Ora è il turno di ZeroZeroZero, la nuova serie degli Sky Studios, di Canal+ e Amazon Prime Video, prodotta da Cattleya e da Bartlebyfilm e presentata in anteprima alla Mostra di Venezia. È una miniserie, proprio come voleva Sollima, uno così convinto della necessità di raccontare storie compiute e contenute, che dopo la seconda stagione di Gomorra ha deciso di lasciare. In ZeroZeroZero, che ha creato insieme a Leonardo Fasoli e Mauricio Katz, racconta lo spaccio della cocaina come non era mai stato raccontato prima. Almeno non in Italia. La serie è tratta dall’omonimo romanzo-inchiesta di Roberto Saviano, pubblicato da Feltrinelli Editore nel 2013 e arriverà su Sky nel 2020. I primi due episodi, quelli firmati da Sollima, sono puro intrattenimento di genere. Western, crime, drammi. E dentro ci ritrovi tutta la sua storia:  i colori di Gomorra, la sua estetica, la sua flemma; ci ritrovi Soldado, e ci ritrovi pure ACAB. Più storie, più linee temporali, più personaggi.

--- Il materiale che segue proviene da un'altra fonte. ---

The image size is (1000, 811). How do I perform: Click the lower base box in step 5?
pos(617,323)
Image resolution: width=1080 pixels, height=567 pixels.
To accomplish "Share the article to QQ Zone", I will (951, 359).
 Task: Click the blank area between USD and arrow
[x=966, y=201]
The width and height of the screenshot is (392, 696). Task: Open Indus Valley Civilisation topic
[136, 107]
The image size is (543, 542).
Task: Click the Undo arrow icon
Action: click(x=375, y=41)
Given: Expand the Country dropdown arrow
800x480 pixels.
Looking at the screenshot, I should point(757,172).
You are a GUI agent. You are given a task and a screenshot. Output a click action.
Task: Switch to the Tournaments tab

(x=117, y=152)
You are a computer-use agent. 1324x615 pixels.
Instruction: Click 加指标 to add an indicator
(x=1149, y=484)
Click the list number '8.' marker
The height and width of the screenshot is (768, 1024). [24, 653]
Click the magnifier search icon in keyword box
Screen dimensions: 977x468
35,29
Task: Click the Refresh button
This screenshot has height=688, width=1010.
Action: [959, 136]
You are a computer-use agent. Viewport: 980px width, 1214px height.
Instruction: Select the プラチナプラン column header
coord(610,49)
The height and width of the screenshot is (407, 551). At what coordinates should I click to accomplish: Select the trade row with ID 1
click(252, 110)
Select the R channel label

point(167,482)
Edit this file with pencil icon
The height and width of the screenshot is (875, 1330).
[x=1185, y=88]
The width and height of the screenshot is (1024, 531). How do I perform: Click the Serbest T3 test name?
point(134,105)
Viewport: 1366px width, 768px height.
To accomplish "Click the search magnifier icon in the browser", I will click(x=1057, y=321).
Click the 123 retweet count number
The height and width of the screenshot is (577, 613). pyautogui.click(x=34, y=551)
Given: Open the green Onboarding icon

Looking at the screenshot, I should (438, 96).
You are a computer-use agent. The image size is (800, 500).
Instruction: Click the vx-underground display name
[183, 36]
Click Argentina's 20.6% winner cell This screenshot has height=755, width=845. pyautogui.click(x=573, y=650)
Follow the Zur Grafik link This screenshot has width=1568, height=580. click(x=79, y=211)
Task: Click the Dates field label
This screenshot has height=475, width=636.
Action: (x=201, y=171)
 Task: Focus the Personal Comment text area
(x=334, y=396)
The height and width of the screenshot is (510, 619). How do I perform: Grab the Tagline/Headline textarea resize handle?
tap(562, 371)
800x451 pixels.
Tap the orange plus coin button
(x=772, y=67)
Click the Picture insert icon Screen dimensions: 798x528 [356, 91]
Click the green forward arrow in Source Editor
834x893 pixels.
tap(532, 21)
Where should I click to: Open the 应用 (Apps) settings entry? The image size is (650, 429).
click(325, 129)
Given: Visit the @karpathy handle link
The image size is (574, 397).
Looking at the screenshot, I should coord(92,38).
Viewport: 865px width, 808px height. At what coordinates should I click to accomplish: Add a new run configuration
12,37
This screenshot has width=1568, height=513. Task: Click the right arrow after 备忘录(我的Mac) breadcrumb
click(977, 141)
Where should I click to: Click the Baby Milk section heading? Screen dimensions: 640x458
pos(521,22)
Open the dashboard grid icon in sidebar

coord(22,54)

Sollima è un’eccellenza italiana, un’eccezione, nel nostro mercato. Un’eccezione che merita più spazio e più visibilità, e che è stata notata all’estero e che viene costantemente reclamata (prossimamente girerà un film con Michael B. Jordan, e Colt, da un soggetto di Sergio Leone). È un fuoriclasse, Sollima. È il nostro fuoriclasse, il nostro campione: non il numero 10, ma il numero 9. Quello che ha visione d’insieme e un piano preciso, che insieme al talento innato può contare sull’intelligenza della pratica e dell’esperienza. È il papà della serialità italiana, ed è il nostro migliore regista di genere.